Thou Shalt Not Mock
My enemies mock me to my face; All day long they mock me.
Mocking doesn’t just hurt feelings. It shuts down ideas. It cripples courage. It silences the one voice that might have held the missing answer.
As I work through the long road of healing from two traumas I kept buried for decades, I’ve come to believe that mockery may be one of the most evil forces in human culture. And yet, we rarely name it. We rarely confront it. In fact, we laugh along with it.
Why isn’t there a commandment against mocking? There should be. Sure, Scripture condemns it—the word “raca” from Jesus’ Sermon on the Mount is essentially a mocking insult, and He warns sternly against it. “They laughed him to scorn” is a repeated line throughout Scripture, usually directed at those brave enough to speak truth alone, against a crowd.
And that’s the thing.

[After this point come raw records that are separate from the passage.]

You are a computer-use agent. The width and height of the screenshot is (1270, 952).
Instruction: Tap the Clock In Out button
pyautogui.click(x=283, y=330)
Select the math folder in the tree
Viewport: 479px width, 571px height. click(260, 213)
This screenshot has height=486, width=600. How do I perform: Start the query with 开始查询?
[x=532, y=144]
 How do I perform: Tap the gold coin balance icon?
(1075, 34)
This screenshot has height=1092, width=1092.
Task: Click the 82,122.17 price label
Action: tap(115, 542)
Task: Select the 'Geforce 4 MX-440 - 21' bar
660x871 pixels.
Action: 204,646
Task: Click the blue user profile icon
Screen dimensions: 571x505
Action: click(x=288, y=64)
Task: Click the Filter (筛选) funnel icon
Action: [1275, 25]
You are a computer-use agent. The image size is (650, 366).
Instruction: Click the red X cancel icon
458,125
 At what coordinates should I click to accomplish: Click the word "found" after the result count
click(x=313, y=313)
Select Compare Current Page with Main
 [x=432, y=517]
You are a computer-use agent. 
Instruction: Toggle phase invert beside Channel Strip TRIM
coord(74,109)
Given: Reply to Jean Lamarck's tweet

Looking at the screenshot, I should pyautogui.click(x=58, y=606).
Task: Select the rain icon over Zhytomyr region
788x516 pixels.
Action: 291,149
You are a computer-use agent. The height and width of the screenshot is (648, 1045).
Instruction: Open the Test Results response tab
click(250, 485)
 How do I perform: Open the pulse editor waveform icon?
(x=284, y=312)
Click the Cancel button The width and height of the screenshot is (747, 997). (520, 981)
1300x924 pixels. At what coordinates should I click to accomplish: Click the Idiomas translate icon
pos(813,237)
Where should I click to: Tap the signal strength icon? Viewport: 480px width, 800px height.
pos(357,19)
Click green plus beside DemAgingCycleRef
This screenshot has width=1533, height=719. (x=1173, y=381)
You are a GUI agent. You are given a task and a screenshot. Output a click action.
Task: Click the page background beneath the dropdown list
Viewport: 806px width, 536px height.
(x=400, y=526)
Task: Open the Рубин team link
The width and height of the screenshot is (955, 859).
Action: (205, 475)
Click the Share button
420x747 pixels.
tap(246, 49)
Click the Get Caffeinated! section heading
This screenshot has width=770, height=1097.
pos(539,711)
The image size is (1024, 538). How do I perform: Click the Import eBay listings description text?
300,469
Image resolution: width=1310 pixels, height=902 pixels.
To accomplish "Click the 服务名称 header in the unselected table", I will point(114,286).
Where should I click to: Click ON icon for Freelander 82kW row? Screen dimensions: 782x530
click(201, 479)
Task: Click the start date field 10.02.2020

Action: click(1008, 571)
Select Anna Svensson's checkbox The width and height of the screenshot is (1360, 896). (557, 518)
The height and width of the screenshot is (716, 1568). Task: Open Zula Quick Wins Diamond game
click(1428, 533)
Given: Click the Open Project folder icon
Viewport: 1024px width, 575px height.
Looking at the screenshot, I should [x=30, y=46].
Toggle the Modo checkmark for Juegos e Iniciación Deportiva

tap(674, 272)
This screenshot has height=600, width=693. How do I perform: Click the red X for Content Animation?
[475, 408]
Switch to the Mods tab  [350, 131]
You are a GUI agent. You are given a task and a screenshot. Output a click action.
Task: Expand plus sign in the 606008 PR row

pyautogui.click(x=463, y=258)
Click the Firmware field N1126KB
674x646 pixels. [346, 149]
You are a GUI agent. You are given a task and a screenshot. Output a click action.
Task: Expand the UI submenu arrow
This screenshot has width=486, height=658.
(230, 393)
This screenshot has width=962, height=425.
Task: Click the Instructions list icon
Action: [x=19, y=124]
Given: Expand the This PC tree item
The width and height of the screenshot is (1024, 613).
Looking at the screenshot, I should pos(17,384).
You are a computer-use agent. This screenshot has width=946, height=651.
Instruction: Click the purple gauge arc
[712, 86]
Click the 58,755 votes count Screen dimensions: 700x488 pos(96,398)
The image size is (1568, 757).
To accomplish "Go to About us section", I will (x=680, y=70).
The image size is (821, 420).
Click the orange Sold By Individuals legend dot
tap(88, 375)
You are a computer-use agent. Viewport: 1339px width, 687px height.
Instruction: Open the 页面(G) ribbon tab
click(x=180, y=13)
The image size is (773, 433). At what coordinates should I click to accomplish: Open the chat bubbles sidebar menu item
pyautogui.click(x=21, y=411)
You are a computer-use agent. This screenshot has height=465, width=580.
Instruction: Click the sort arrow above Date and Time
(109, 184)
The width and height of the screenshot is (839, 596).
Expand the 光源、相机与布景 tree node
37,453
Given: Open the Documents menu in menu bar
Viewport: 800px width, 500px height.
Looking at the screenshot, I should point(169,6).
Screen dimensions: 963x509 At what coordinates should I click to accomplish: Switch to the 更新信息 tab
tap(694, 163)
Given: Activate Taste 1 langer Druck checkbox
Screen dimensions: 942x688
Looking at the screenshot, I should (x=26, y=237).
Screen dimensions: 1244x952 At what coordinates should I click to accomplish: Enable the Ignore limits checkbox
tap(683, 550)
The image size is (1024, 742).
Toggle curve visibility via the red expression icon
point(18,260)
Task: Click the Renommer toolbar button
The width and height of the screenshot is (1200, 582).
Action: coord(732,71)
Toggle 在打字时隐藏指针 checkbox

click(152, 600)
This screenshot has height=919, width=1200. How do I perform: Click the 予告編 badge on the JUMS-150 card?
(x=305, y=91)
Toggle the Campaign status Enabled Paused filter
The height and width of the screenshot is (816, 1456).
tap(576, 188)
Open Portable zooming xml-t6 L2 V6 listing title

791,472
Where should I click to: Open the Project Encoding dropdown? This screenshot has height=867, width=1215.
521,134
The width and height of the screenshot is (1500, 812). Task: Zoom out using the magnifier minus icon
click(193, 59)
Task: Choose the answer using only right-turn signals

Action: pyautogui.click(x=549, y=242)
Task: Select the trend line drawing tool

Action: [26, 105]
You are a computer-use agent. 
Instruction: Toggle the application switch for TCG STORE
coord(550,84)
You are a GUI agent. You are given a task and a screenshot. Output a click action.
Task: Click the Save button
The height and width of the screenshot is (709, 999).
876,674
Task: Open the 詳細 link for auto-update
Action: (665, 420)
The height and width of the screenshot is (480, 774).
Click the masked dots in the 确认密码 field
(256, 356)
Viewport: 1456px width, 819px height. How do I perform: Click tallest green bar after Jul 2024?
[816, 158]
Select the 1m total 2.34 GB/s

Mocking is a crowd sport. It’s rarely done one-on-one, and never in the context of real conversation. It’s designed not to debate, but to humiliate. It doesn’t spark dialogue—it shuts it down.
And in our time, mockery has become a cultural art form. We build careers on snark. We reward cruelty with followers. We click, repost, and meme the people we should be listening to. A person opens their heart with a vulnerable idea, and a thousand voices pile on to laugh them off the stage.
I've felt that sting. I’ve avoided singing solos in public—not because I couldn’t sing, but because I feared the mockery. I passed on running for office—not because I lacked ideas, but because I dreaded the ridicule. I delayed therapy—not because I didn’t need it, but because I didn’t want to be "that guy."
And now I’m 64, finally realizing how much joy, growth, and healing I’ve deferred… because of mockery. Not violence. Not censorship. Just laughter with a sneer.
We talk a lot about harm these days—about microaggressions, about language, about safety. But if you want to trace real harm, look at the mocking voices that never get checked.
The ones that make kids afraid to ask questions.
The ones that silence good men and women before they ever step up.
The ones that block breakthroughs—because “that idea is just dumb.”
But maybe the dumb idea was the brilliant one. Maybe the person you just laughed off had something to say. Maybe Stephen Covey was right: the culture of mockery had to go. And then he died. And it got worse.
What’s the worst thing David’s enemies did to him? It wasn’t the ambush. It wasn’t the exile. It wasn’t the price on his head.
It was the mocking.
“All day long they mock me.”
That’s the line that made it into the Psalm.
If you want to make the world better—shut down mockery. Call it out. Refuse to laugh at it. Stop treating the bigmouths like heroes.
Because every time we reward mockery, we lose a little more courage, a little more joy, and maybe—just maybe—the next big idea that would have saved someone’s life.